12 I am not convinced that I can determine the issue based solely on that excerpt of [REDACTED]'s evidence. He also stated that when he and [REDACTED] hit the ground, he was thinking, "Oh, my God, all these guys are going to jump on me because [REDACTED] is their boy." He testified that the whole incident happened very quickly and he didn't have time to think. He had just witnessed his friend, [REDACTED], getting jumped, as was he when he moved to intervene in that assault. Although at the time he used the corkscrew he was involved in a one on one fight, it was a fight occurring in the context of a number of youths beating up another person. His fear that if he did not get away other members of that group at the fence might join in with [REDACTED] was reasonable in the context of the events of that afternoon.

13 One cut was on the stomach, the other on the buttock[REDACTED] said that he used the corkscrew twice. If both injuries were caused by the corkscrew, it seems logical to me that both he and [REDACTED] must have been thrashing around since there is a cut on [REDACTED]'s front and his back.
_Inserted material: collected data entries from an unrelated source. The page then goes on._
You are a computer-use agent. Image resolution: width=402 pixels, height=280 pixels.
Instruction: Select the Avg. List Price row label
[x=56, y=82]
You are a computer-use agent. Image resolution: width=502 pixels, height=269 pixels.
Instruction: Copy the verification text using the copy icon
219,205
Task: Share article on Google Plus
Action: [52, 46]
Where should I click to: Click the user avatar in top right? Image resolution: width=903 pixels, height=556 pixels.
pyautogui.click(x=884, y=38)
14 On the evidence before me it does not seem to be a situation where [REDACTED] had gained control over [REDACTED] and a decision was simply made to stab him with the corkscrew. Rather, the scuffle would appear to be continuing when he used the corkscrew, regardless of whether or not he was getting the upper hand at that time. I accept that his actions of stabbing [REDACTED] with the corkscrew were to get away before the fight got worse.

15 In determining whether the force used was more than necessary, I am required to consider the degree of force exerted, the nature of the struggle, and all of the surrounding circumstances. I am mindful that an accused person cannot be expected to weigh with a nicety the force used when defending himself. I am also mindful that [REDACTED] was 15 at the time of this incident and 16 when he testified, and I take that into account when assessing the reasonableness of his belief that the force was necessary at the time and also assessing his evidence at this trial. I have already found that [REDACTED]'s fear that the group might join in was reasonable. The evidence led with respect to [REDACTED]'s injury appears consistent with a jabbing with a corkscrew in the course of an ongoing struggle and it would appear that once his goal was achieved, namely to break free, that he did leave. I accept that [REDACTED] was acting in self-defence when he stabbed [REDACTED] with the corkscrew and, given all the circumstances of that day, I find that the force used was not excessive and he will be acquitted.